Fecal Microbiota Transplant as Treatment of Hepatic Encephalopathy

By Dr. Katie E. Golden, MD

CMIT is collaborating with Dr. Patricia Pringle and Dr. Raymond Chung from Massachusetts General Hospital (MGH) on a new study that is investigating the potential role of fecal microbiota transplantation (FMT) as a treatment for hepatic encephalopathy. They will be providing stool sample analysis and genomic sequencing as the clinical investigators study the correlation between changes in the microbiome and clinical outcomes in liver disease patients.

Hepatic Encephalopathy (HE) is a common complication of liver cirrhosis, and is associated with alterations in mental status and cognition that can have a significant impact on a patient’s quality of life and morbidity. HE is believed to be the result of increased levels of ammonia in the blood (the diseased liver has decreased metabolism of gut-derived ammonia), which then crosses the blood-brain barrier and toxic to neurons. This leads to confusion, lethargy, and in more severe causes, dangerous swelling of the brain.

Recent research has highlighted the contribution of a patient’s microbiome the development of HE. Not only is the microbiome known to be dysbiotic in cirrhosis patients, but there is also evidence that cirrhotic patients with HE have greater abundance of ammonia-producing bacteria in the intestine. There is already published case reports and data to suggest successful use of FMT to treat cognitive dysfunction in HE, however the available research is limited and requires further investigation.

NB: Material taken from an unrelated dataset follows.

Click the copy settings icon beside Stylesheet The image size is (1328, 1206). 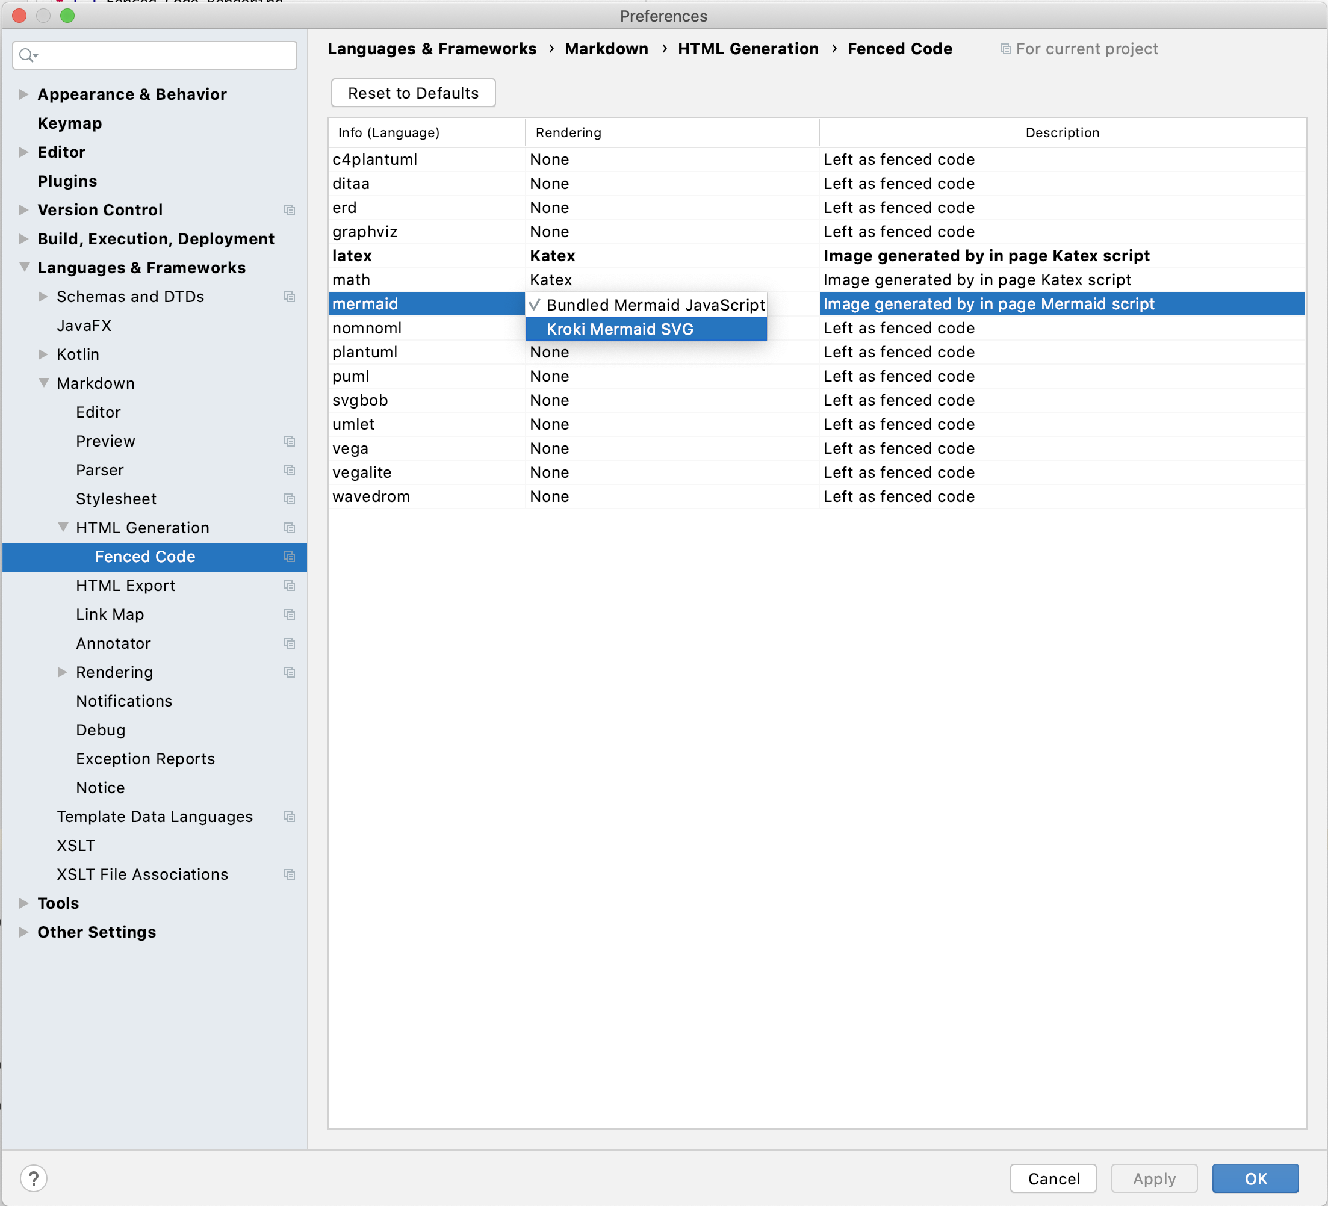290,499
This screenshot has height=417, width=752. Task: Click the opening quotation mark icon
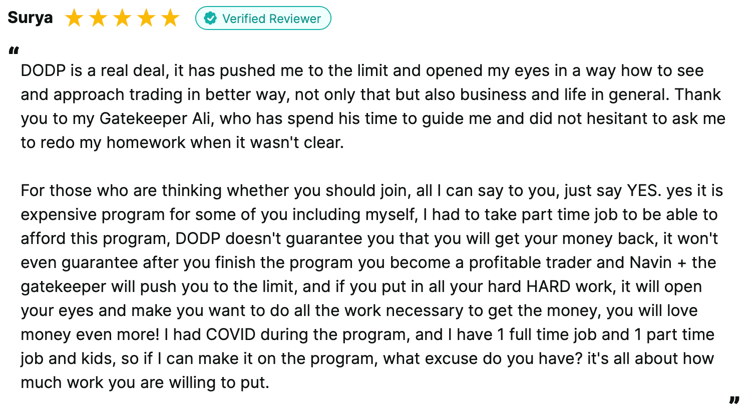coord(14,52)
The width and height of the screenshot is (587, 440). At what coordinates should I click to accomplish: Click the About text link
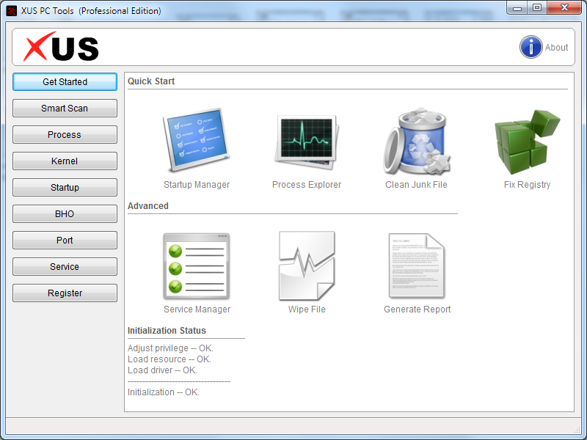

Clinical researchers at MGH, with the help of CMIT, are conducting a two-part clinical trial to evaluate the safety and utility of FMT in HE. The first phase will be a pilot phase to investigate the efficacy of the intervention in a small number of patients, and the second phase will isolate material from the most effective donors in a larger cohort of patients (and compare this to outcomes in a placebo population). Stool samples from both donors and recipients will be collected and analyzed, at multiple time points throughout the study, to understand how changes in the gut microbial populations correlate with clinical symptoms and treatment efficacy. The primary outcome is improvement in the patient’s cognitive function. The secondary outcomes include the safety and tolerability of treatment, changes in recipient microbiome composition, as well as changes in serum and stool biomarkers. Researchers hope to not only develop improved treatment options for those suffering from HE, but also better characterize the mechanism behind the microbiome’s contribution to this specific disease and broader neurocognitive disease.